Christopher Woolard, executive director of strategy and competition at the FCA, said: "People with pre-existing medical conditions feel poorly served by travel insurance.
"There are specialist services out there, but often people don't know where to find them.
"We'll work with industry to point people in the right direction and help dispel some of the myths and misunderstandings to ensure this market works better.
"This will also form part of our continuing work on insurance pricing practices which are designed to lead to long-term positive changes across the market."
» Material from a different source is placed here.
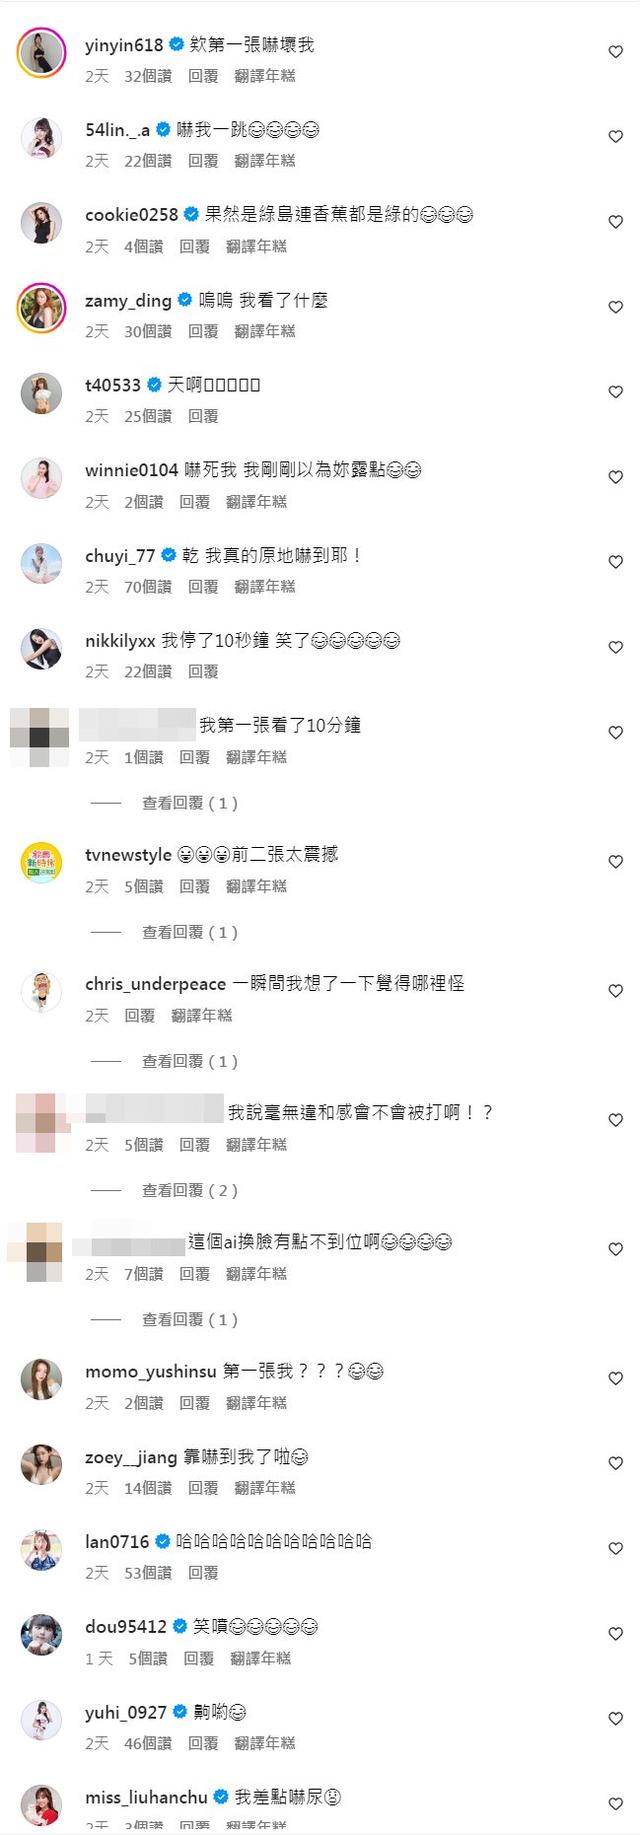
Task: Toggle the like heart on tvnewstyle's comment
Action: [x=616, y=862]
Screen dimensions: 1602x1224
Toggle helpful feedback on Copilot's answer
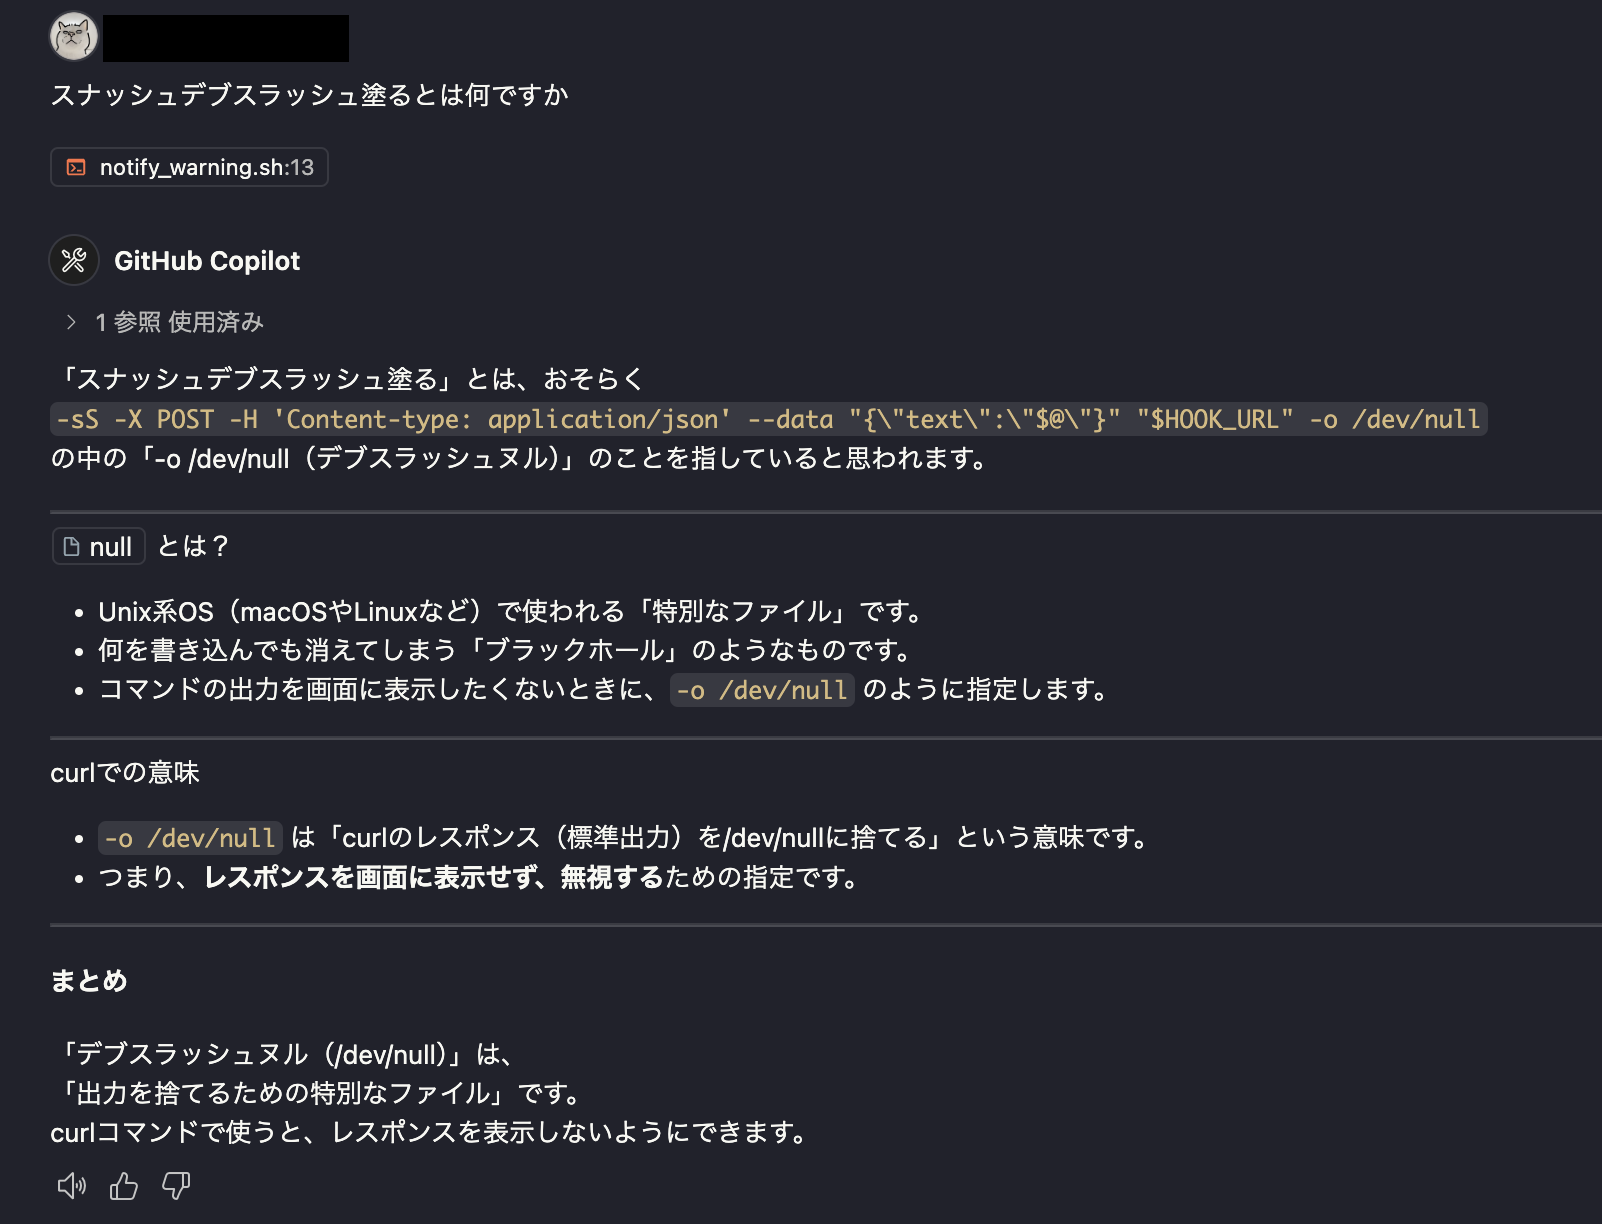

In June 2017, the FCA issued a "call for input" to gather more evidence and decide how best to address concerns about people with pre-existing medical conditions obtaining affordable travel insurance.
The call prompted a high level of interest including responses from many people writing about their own experiences, the regulator said.
It said themes which had emerged from responses included a lack of quality information on alternative options available to people after they had received a high quote or had been refused cover, which can cause consumers to assume that they are uninsurable.
Another theme from responses was a lack of transparency around pricing, the risk factors which drive quotes and how premiums are calculated. This limits people's awareness about their options and can mean that they have difficulties finding competitive insurance appropriate for their medical condition.
Macmillan Cancer Support said in one case it is aware of, a married father-of-three spent around £4,000 on travel insurance to take his family on holiday to the United States after his first major surgery.
It also said a woman who is in remission has been quoted premiums of £2,000, despite being given the all-clear.
Macmillan Cancer Support's executive director of policy and impact Fran Woodard said: "As holidaymakers look forward to a summer break, thousands who have ever had cancer - even 10 years ago - continue to be penalised by 'one-size-fits-all' policies.
"People with cancer deserve the same chance to enjoy a relaxing, restorative time away without worrying about extortionate premiums or travelling without cover.
"Yet, our support line has already had nearly 900 calls about travel insurance since January."
Raluca Boroianu-Omura, head of conduct regulation at the Association of British Insurers (ABI), said: "Travel insurers aim to provide protection to as many people as possible and, as the FCA has recognised, cover is widely available for people with a range of long-term and serious health conditions.
"There are specialist insurers and brokers who can help people with health conditions access appropriate insurance, and we've previously worked alongside charities such as Macmillan to help provide practical advice for consumers.
"We're always open to considering other ways of helping people understand and find the right cover for them and will continue to work with the FCA, and other industry and consumer bodies, following today's proposals.
"The main purpose of travel insurance is to cover the cost of emergency medical treatment overseas, with insurers paying out medical claims worth around £200 million a year. This means a person's medical history is particularly relevant when they are buying cover."